Monthly Archives: November 2007

Wrapping up “Wide Finder”

For Tim Bray’s Wide Finder, what you need is something that will lift data off the disk at the maximum possible rate, and distribute the processing across as many CPUs as needed. The end-to-end result cannot be generated faster than the data can be read from disk. The first part of the problem is to get the data off disk as fast as possible.

My notion was to find the smallest/simplest bit of code that would allow any reasonable scripting language (Perl, AWK, Python, Ruby, whatever) to hit optimal elapsed times on a many-CPU box (my take on Tim’s notion). Ripped out most of the unneeded bits from the previous test program (wide-finder-0), wrote a more efficient buffer rather than line-oriented reader, added in getopt() (so the script run is no longer fixed), and created a simple feed-workers utility.

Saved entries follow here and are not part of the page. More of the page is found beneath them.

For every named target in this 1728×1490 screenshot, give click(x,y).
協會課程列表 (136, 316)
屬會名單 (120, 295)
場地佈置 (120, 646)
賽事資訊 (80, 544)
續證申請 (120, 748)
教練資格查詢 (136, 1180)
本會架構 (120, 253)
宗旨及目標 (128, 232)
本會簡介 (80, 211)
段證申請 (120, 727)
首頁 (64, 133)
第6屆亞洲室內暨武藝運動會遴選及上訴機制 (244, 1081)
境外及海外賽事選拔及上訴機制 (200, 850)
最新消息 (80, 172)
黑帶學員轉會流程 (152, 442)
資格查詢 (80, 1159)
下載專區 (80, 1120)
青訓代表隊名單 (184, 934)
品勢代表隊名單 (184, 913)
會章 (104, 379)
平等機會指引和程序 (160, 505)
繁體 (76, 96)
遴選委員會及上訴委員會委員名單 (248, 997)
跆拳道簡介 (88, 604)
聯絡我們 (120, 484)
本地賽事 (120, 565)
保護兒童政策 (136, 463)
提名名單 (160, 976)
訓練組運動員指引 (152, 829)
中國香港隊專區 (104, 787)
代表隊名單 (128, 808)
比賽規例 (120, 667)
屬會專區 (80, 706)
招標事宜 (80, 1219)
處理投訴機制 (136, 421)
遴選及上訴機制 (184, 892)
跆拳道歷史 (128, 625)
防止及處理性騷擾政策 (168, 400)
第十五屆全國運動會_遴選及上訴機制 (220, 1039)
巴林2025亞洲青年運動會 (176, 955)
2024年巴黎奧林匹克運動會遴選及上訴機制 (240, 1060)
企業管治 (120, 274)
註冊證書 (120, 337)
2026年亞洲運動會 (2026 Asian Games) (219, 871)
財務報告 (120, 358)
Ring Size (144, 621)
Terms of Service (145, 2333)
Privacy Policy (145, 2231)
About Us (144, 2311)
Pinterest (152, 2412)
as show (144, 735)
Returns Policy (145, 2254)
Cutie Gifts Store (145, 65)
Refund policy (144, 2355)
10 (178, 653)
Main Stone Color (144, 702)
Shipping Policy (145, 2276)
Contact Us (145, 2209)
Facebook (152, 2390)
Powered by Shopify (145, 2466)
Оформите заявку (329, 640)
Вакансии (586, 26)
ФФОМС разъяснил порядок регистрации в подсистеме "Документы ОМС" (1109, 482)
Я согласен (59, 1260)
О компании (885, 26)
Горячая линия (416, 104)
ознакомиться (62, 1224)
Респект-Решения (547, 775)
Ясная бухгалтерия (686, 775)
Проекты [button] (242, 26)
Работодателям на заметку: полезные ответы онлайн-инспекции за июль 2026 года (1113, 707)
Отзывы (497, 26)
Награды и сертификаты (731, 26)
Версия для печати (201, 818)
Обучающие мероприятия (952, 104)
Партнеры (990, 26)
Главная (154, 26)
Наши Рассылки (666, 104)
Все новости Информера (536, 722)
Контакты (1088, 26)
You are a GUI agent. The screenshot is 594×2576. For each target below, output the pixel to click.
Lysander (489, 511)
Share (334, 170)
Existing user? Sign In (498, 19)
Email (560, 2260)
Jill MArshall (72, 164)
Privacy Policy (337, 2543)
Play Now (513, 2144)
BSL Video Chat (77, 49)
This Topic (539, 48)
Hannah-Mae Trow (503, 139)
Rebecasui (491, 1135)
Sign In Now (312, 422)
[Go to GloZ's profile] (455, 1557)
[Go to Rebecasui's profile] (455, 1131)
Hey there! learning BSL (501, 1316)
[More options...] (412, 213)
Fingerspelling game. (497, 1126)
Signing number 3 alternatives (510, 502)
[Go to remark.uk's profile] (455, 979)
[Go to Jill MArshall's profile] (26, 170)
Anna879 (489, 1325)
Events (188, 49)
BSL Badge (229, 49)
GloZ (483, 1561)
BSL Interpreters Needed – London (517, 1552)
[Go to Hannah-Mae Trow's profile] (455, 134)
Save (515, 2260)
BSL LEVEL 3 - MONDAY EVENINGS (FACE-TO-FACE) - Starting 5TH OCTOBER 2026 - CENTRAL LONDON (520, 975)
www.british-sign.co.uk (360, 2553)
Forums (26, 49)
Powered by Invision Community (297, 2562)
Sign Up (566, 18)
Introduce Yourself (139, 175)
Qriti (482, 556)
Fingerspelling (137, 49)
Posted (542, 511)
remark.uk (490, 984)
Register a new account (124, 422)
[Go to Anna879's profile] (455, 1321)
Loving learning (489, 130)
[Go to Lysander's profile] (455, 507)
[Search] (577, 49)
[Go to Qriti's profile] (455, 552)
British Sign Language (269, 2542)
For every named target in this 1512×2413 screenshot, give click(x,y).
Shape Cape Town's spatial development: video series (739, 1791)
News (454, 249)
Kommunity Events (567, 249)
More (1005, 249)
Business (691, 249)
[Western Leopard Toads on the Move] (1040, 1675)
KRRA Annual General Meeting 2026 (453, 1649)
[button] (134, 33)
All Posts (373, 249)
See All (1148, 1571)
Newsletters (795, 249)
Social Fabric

Usage: feed-workers [ options ] files...
Where options are:
  -n N        number of worker processes
  -r run      name of executable to run as a worker (default is /usr/bin/perl)
  -s script   name of script (passed as argument to worker)
The lines read from given list of files are distributed equally among the workers.

The feed-workers program is the one bit of help you need to efficiently read from the disk and distribute processing across CPUs running scripts written in your favorite higher-order language. The full “wide finder” looks like:

feed-workers -n 4 -s scripts/reduce.pl logs/*| scripts/combine.pl

The results of a test run on a dual-CPU box:

preston@brutus:~/feed-workers$ time ./feed-workers -n 4 -s scripts/reduce.pl logs/* | scripts/combine.pl > _counts
Thu Nov 29 17:22:09 2007
Scanning: logs/log-00
Scanning: logs/log-01
Scanning: logs/log-02
Scanning: logs/log-03
Scanning: logs/log-04
Scanning: logs/log-05
Scanning: logs/log-06
Scanning: logs/log-07
Scanning: logs/log-08
Scanning: logs/log-09
Scanning: logs/log-10
Scanning: logs/log-11
Scanning: logs/log-12
Scanning: logs/log-13
Scanning: logs/log-14
Scanning: logs/log-15
Scanning: logs/log-16
Scanning: logs/log-17
Scanning: logs/log-18
Scanning: logs/log-19
Worker #29298 ended with status: 0
Worker #29297 ended with status: 0
Worker #29296 ended with status: 0
Worker #29295 ended with status: 0
Thu Nov 29 17:23:36 2007
Elapsed (ms): 86565, total (MB): 4096
Scanned 47 MB/s

real    1m26.738s
user    0m48.311s
sys     0m14.649s

This is run on a vanilla AMD Athlon 64 X2 4200 box with ~3GB usable memory . Since the test files total 4GB, the files cannot be cached.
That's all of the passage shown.